I mean, whether it’s deterministic is really hard. We’re talking about extensions of quantum field theory and there have existed both deterministic and nondeterministic accounts of quantum mechanics, the deterministic ones generally lagging the nondeterministic ones substantially.

But whether it’s _exactly the same_, I think Penrose would say that they are _almost never_ the same. The question would be whether the Big Bang of this universe is perfectly mirrored in its final state and I think Penrose would say “well all the stuff that happened in the middle probably had some sort of effect on how the thing ended up.” So if we are seeing the black holes of some other universe’s death writ large on our cosmic microwave background, then I can’t imagine our black holes will eventually look exactly the same, will they? (Keep in mind, I’ve only met Penrose once and I embarrassed myself thoroughly at the time, so my guesses about what he would say are terribly terribly weak predictions.)

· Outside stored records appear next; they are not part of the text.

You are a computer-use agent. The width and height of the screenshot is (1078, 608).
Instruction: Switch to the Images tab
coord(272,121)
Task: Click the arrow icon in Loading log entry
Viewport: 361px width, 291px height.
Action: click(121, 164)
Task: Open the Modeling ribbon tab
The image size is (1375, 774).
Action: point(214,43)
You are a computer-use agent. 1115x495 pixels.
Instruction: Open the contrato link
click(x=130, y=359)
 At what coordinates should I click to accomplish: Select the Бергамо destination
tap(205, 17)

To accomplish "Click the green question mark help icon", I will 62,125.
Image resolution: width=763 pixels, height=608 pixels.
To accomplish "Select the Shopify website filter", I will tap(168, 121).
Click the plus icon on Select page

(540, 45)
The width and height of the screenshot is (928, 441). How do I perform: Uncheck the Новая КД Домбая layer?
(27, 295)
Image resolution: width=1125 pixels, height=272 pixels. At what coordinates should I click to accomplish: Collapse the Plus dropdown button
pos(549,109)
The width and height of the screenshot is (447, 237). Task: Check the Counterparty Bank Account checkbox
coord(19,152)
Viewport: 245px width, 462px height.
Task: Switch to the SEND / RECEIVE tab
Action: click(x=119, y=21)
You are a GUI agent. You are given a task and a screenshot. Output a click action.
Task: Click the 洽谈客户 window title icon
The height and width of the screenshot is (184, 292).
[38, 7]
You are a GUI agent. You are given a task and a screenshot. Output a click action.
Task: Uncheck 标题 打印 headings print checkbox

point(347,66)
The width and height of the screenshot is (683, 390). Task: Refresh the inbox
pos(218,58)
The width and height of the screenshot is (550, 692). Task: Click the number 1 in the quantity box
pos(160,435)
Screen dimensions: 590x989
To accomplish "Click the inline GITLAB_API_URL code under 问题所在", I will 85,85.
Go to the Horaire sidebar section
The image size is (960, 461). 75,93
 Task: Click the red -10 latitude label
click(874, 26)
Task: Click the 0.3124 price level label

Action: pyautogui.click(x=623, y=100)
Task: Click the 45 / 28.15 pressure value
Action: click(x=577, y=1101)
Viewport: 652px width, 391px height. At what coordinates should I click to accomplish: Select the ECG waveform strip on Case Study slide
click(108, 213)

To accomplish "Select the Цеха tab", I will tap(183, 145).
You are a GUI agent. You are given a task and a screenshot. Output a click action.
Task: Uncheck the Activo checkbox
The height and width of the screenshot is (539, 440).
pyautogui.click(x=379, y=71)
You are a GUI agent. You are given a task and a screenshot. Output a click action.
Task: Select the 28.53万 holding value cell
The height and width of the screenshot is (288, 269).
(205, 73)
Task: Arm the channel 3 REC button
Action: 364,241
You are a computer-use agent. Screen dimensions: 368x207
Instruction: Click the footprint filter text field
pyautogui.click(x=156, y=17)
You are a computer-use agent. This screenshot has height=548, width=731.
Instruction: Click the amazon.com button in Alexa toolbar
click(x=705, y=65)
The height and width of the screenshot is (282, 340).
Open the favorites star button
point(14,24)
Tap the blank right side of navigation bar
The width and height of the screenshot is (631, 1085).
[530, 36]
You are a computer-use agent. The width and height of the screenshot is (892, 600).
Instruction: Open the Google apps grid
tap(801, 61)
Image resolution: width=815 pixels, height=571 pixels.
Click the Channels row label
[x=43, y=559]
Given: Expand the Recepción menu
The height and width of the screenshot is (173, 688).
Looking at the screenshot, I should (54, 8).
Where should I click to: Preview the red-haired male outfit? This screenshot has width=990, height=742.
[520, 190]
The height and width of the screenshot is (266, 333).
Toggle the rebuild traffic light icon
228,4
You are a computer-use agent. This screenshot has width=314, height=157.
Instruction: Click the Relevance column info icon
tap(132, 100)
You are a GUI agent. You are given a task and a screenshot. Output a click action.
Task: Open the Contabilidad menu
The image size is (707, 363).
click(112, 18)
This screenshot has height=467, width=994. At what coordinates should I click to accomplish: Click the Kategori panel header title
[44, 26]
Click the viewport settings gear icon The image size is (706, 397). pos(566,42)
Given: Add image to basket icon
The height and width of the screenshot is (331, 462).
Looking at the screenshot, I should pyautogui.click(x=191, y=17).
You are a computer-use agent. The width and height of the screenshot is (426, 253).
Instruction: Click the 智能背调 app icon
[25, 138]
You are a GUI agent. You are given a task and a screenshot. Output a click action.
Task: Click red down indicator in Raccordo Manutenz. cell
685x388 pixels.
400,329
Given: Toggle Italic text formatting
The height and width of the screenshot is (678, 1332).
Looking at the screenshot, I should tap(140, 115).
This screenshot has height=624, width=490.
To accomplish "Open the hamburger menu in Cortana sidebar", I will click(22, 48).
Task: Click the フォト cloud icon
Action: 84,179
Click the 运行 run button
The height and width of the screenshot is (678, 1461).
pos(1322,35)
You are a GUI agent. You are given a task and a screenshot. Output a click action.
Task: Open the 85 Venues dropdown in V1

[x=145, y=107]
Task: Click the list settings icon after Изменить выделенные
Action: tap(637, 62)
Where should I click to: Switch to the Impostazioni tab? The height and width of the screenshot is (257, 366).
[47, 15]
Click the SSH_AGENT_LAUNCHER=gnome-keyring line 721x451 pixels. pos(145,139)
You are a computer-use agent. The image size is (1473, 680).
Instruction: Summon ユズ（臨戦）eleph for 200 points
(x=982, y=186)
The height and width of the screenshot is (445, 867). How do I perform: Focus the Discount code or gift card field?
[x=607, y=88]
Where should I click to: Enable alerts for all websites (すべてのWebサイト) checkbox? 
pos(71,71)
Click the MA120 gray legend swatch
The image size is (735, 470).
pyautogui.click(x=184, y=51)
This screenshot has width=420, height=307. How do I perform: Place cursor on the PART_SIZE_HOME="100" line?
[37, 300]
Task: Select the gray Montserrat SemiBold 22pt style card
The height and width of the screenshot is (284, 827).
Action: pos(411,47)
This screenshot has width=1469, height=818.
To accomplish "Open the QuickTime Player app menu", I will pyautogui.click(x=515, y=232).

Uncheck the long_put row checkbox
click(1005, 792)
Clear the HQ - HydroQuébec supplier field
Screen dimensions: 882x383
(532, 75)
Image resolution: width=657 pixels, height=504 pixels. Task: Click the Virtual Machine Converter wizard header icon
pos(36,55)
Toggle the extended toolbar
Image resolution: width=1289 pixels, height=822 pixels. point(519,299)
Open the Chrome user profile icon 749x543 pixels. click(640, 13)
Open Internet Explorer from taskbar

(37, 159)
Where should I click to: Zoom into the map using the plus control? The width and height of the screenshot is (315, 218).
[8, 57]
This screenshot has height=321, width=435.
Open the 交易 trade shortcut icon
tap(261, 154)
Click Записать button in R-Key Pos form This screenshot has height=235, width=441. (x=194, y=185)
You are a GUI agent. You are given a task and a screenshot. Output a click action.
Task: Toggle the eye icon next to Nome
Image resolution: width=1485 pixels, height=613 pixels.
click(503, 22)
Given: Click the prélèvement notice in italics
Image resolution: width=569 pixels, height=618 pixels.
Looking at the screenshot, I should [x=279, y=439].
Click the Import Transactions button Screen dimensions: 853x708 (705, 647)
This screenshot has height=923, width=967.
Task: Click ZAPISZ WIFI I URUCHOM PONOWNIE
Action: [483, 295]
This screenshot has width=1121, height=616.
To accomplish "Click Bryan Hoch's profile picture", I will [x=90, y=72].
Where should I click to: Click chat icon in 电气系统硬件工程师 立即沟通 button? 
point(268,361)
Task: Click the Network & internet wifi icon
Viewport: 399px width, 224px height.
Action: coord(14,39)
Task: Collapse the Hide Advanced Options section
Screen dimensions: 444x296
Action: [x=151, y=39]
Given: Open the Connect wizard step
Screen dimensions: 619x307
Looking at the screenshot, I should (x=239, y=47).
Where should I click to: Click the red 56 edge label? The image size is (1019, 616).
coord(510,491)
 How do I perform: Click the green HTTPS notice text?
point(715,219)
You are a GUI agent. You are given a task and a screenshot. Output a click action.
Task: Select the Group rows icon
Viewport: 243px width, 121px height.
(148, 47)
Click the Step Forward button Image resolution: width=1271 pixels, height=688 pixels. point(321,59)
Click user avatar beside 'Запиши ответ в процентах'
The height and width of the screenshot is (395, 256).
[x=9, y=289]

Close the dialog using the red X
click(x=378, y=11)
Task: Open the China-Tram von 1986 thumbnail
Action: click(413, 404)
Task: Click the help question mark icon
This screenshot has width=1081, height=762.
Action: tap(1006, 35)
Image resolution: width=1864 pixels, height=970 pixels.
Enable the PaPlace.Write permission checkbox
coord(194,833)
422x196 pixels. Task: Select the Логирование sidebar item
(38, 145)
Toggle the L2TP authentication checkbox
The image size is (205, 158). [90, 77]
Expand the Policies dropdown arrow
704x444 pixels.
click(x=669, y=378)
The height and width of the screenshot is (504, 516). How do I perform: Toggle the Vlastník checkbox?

But maybe they will be the same. I talk a lot on HN about the impact of fixed-point theorems on US politics, but they would also apply here. If the universe has an infinite number of sequences one might expect that it starts to converge on a situation where the black-hole-patterns in are the same as the black-hole-patterns out. Now if that happened one might imagine that, if that fixed point supports life, then there is an infinite replay of nearly-identical life experiences across the many many eons of universe, and then if we treat our existence as “choose a conscious person across the eons to be” we would almost surely randomly choose someone in the oft-repeated universe. And so yes, we would be very likely to say that our universe's end would lead to another universe wherein the exact same people living out the exact same lives having the exact same discussion on Hacker News, haha.

I am a Christian and so these sorts of things are a sort of idle speculation, a joke to laugh at rather than something to inform today’s experience, a slacking-off between meetings rather than a contribution of deep value. But it’s certainly fun and funny to think about.


Maybe the previous universe's black hole evaporation ripples cause enough chaos effect for the new universe to be different so even though the whole system is deterministic, it could always be different because of that effect. We live in a PRNG.

Edit: OOh I have an idea. What if the quantum effect is deterministic but appears random we experience are in fact ripple effects from the previous universes? Has anyone ever tried to measure quantum behavior in multiple simultaneous experiments in a kind of geometrical matrix system to see if there are shapes of correlation?